I remember my first summer in London. The year was 1996 and even though it was the wettest month on record at the time, all seemed blissful and nice. Of course, our memoires are those we choose to remember and in time many things appear far “rosier” than they might actually have been. And so, it is every year that I also get reminded of what struck me as utterly odd at the time of my arrival. You see, tube or railway strikes have been the one thing during my time in London that occur with a frightening regularity. Every year, we have at least one and so last week, I experienced again what the tyranny of man can achieve when but a small group of people hold the rest of the world at ransom.
All of this is done under the most laughable of circumstance. For those that care, I encourage you to study the history of each strike for the last 20 odd years, and give me one good reason why I should not go to work today just because I don’t feel like it. Because that’s the thing, we (the general public) don’t have that choice. We don’t control the one bridge across the river and force those that need to cross exorbitant fees to get on with their journey. Which is the reason we outlawed these types of practices centuries ago.
As it happens, this post is not an attack against the unions. It is an attack on the sheer madness of letting this situation get to where it is. London produces more than 22% of the entire UK’s GDP. The city is reliant on millions of workers getting to their workstations as efficiently as possible, so they can continue to drive productivity and make the country run. London is a marvel of modern-day technology, a behemoth on the global map as a financial centre and more broadly an example of world class multiculturalism.

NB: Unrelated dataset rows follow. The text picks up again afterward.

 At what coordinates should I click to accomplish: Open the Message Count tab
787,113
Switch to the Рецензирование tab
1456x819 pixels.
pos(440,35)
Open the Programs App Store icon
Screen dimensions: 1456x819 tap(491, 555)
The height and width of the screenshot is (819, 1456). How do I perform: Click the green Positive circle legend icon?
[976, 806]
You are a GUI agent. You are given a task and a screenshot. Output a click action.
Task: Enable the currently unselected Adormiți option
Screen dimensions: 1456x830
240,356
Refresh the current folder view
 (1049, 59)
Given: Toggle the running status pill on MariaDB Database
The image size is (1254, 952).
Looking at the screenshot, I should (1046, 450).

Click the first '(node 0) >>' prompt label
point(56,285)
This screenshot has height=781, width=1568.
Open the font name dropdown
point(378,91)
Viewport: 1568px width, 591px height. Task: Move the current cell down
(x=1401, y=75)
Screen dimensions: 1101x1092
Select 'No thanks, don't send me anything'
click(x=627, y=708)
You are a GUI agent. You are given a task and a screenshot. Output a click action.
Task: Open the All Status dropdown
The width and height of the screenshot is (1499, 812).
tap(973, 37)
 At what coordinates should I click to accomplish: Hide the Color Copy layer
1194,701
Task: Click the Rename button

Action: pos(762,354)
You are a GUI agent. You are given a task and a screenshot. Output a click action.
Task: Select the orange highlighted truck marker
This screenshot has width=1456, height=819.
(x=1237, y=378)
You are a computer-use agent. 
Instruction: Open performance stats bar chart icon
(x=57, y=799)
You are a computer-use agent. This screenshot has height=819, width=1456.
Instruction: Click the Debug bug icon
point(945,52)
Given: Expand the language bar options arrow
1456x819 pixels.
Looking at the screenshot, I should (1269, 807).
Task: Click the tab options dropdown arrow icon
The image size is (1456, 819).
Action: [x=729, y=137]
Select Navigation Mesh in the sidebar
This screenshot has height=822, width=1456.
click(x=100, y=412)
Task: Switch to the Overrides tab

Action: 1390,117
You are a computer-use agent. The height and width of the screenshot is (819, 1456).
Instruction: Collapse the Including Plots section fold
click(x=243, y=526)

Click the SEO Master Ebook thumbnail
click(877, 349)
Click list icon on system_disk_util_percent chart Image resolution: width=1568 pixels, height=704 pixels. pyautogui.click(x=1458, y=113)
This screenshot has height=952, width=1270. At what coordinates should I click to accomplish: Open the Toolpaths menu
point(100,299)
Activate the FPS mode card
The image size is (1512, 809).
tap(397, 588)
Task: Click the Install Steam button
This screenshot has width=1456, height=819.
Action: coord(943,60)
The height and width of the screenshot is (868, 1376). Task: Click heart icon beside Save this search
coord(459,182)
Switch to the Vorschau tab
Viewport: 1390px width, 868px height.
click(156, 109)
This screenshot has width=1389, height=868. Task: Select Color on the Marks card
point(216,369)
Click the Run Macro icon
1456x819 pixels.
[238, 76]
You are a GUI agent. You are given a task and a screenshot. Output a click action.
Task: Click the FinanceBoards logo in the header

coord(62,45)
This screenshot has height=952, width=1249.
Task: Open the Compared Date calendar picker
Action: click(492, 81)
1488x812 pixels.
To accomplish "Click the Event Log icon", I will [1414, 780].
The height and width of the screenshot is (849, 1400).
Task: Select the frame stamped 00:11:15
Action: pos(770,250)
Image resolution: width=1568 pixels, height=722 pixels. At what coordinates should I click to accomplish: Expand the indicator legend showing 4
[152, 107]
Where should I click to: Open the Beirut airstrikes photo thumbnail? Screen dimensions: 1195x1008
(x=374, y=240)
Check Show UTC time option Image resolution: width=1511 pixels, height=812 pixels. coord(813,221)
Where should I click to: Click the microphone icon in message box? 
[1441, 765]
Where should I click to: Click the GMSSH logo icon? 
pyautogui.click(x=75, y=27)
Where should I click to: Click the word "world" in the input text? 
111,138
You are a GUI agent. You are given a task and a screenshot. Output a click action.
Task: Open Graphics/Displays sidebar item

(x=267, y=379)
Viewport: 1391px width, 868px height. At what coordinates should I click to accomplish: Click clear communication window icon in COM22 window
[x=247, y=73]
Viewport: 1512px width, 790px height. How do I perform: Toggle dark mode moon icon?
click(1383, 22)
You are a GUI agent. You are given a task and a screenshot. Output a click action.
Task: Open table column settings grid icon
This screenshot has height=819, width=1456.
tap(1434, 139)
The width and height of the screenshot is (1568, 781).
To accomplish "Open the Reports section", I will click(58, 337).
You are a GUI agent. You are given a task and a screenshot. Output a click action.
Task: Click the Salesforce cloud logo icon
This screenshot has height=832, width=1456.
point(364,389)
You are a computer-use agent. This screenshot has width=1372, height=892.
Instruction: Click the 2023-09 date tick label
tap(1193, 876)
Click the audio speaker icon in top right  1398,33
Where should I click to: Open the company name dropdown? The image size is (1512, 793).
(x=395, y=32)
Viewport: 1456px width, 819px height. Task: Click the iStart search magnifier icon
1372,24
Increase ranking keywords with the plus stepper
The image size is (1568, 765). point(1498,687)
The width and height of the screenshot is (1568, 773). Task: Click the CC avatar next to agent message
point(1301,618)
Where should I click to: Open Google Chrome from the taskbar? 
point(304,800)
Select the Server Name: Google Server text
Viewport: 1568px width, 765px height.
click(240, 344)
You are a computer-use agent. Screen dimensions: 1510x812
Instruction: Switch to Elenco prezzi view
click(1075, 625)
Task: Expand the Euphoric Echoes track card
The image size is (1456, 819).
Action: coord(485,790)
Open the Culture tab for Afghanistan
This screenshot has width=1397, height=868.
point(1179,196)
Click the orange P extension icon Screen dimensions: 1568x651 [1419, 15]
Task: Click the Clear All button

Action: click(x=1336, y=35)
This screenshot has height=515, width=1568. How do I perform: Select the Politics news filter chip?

To inhibit this super-efficient ecosystem through the very basic tactic of not allowing the workers to get to their jobs, is said to cost the economy more than £100 million a day. So, adding up all the number of strike days and multiplying the total by that number, means we have damaged the economy by several billion pounds over recent years. And this does not even take into account the average fare increases of more than 400% in just the time that I have been here. You really have to wonder what else needs to happen before someone does us all a favour and automates the whole bloody thing.